Bunun getirdiği ciddi avantajlar vardır her iki taraf için de. Bir kere sistem büyümekte ve rahatlamaktadır. Çok ani sistem veya şebeke çökmesi gibi durumlar olmamaktadır.

"SÜREKLİ BİR ANLAŞMA SÖZ KONUSU OLACAK"

Bir tarafın herhangi bir kesintiye uğraması durumunda diğer tarafça anında beslenebilme olanakları doğmaktadır.

Dolayısıyla bu konuda artık geçici anlaşmalar yaparak bir tarafın diğer tarafa elektrik satması gibi düzenlemelere de gerek kalmadı.

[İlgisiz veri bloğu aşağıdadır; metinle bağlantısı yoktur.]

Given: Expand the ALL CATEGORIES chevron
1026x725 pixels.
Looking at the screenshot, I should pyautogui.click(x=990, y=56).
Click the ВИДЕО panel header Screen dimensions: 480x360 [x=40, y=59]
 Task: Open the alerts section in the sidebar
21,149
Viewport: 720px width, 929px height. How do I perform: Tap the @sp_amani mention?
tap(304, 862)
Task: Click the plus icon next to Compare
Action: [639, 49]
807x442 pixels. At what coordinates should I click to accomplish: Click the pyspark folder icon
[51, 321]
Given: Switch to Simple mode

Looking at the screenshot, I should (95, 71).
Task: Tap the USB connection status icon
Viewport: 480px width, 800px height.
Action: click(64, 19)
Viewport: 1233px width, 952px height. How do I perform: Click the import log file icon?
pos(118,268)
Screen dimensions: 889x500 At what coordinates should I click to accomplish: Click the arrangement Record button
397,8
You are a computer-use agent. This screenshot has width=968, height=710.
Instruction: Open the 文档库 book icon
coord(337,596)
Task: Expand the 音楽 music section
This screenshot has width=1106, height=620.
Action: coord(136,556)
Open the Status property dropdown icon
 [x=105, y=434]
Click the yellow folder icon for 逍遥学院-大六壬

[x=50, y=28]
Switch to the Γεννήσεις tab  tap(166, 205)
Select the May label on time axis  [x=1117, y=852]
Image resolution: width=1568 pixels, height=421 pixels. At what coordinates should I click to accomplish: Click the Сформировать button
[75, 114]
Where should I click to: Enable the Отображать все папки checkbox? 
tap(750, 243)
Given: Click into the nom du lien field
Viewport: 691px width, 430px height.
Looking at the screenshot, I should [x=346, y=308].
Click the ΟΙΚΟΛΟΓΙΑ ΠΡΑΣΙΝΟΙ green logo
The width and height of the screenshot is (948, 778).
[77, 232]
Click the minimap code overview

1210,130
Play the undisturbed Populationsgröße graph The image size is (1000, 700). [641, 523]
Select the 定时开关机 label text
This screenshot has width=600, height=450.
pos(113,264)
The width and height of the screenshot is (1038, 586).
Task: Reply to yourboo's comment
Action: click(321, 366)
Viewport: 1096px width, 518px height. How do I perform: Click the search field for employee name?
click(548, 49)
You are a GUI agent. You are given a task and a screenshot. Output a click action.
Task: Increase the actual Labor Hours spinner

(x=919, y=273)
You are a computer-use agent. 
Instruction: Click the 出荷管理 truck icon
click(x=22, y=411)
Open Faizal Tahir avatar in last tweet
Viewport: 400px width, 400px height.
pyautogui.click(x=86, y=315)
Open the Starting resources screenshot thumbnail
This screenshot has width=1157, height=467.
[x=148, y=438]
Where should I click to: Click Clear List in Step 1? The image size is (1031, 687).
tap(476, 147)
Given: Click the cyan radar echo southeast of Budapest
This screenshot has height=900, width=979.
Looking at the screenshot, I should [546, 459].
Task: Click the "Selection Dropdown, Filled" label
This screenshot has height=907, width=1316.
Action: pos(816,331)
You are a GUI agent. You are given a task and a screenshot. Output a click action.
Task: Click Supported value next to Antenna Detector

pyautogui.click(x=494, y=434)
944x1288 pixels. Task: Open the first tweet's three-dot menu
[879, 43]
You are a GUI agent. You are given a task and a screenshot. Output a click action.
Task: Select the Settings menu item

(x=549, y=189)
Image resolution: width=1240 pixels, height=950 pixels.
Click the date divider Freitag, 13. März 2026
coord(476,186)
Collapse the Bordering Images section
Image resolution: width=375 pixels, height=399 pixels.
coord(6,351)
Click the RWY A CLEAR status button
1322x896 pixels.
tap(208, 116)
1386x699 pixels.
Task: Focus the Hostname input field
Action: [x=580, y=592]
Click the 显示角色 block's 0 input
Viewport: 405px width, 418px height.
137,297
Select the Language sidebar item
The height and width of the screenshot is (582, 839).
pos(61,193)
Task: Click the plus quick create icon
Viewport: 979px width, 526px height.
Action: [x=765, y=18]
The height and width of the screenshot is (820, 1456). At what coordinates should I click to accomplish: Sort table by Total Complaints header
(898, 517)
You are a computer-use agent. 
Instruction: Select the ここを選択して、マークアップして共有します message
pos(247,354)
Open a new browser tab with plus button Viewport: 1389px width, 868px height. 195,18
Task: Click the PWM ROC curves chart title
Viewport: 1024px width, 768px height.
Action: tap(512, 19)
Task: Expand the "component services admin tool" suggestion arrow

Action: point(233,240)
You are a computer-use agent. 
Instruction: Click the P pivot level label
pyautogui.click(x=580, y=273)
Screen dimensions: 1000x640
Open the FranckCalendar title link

İhtiyaca göre anlaşmalar yapılagelmekteydi, bunlara da artık gerek kalmadı. Sürekli bir anlaşma söz konusu olacak. Ve mahsuplaşmalar olacak.

Bir taraf diğerine 20 kw elektrik verdiyse onu yine elektrik olarak alacak. Ciddi bir arıza ve süreklilik arz eden bir tarafın diğerini beslemesi gibi bir durum olursa o zaman ticari anlaşma yapılacak.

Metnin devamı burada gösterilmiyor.